Now, some 150 years later, comes the paleontologist Elsa Panciroli, a research fellow at the Oxford University Museum of Natural History, with “Beasts Before Us,” her smart, passionate and seditious book aimed at erasing Owen’s lingering influence and showing us the wonders he missed when he dissed small mammals.
These animals did not and do not “think” in the way we do, Panciroli notes, nor strive for anything but to live and help their offspring do so. Yet when an asteroid strike made earth a hellscape 66 million years ago, they easily outsmarted the supposedly supreme dinosaurs, who quickly vanished, and went on an evolutionary tear that created today’s modern ecosystems and (arguably less to their credit) human life. Despite their puny stature, she writes, “their evolutionary path is not one of relegation, but innovation. They seized the moment with endothermic gusto. … Their tale is packed with evolutionary eurekas.”
Yet even now those early mammals get little respect. Why?
Part of the reason, Panciroli asserts, is size. That the average pre-asteroid mammal was puppy-scale did not sit well with a male Victorian view of evolution as a struggle for “dominance” won by large animals — your megalosauruses and tyrannosaurs, mammoths and mammoth-size saber-toothed cats — that “ruled the earth.” The “language of conquest” in which 19th-century science framed evolution, she writes, still “permeates how we talk about evolution: Animals dominate, they are kings of the jungle, they rule the seas/land/skies, and all other groups sit in their shadows like vassals.
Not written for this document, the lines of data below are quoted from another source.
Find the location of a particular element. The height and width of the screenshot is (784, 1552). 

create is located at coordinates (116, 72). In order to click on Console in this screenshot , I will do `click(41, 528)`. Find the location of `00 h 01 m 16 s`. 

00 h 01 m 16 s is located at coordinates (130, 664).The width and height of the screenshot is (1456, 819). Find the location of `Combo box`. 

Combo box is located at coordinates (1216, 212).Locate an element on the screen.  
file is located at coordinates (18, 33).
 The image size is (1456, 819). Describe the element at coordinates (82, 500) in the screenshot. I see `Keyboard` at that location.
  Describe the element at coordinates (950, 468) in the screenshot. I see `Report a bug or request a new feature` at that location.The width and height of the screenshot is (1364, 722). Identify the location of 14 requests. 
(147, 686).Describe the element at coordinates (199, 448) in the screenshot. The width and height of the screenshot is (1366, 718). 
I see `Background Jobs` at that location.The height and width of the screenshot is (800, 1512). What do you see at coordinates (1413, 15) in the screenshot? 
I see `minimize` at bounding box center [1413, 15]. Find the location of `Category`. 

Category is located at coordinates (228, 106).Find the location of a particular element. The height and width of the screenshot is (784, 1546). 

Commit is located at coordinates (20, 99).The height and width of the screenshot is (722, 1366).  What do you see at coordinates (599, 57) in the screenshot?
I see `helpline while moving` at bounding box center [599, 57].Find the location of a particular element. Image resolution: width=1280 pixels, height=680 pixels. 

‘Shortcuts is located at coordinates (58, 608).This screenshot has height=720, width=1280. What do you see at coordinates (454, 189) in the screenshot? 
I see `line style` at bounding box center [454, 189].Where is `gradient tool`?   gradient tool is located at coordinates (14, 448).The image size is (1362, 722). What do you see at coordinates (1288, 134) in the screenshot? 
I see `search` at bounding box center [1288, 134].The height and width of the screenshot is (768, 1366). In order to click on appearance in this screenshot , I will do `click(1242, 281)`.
How tedious it is always talking about the rise and fall of life as though it was a series of oppressive empires.”
Another factor, she says, is the suppression of alternative scientific perspectives that has resulted from excluding from science almost anyone not white, European, and of or close to money. She widens the circle to include the painful but moving stories of local “natives” with great vernacular knowledge as well as female European scientists whose expertise was dismissed. As her narrative advances and expands, these stories cross and mesh with those of many small mammals whose evolutionary ingenuity was largely ignored until recently, and her thesis starts to emerge: To advance solid science, social justice or both, attend the overlooked and underrepresented.
Panciroli never states this explicitly and doesn’t really bring it out to be seen until a bit past the book’s middle. There, having just described the career of the talented but intensely racist Richard Broom, a star South African paleontologist of the early 20th century, she tells of Ione Rudner, a midcentury paleontologist who on job sites was expected to make meals as well as dig — and who in Lesotho discovered the late-Jurassic Megazostrodon rudnerae, the second of four mouse-size finds that “would prove to be some of the most important fossils in the world for understanding the origin of mammals.” The twin implications of Rudner’s story here, for science and ethics, show just how wonderfully explosive a book about these diminutive creatures can be.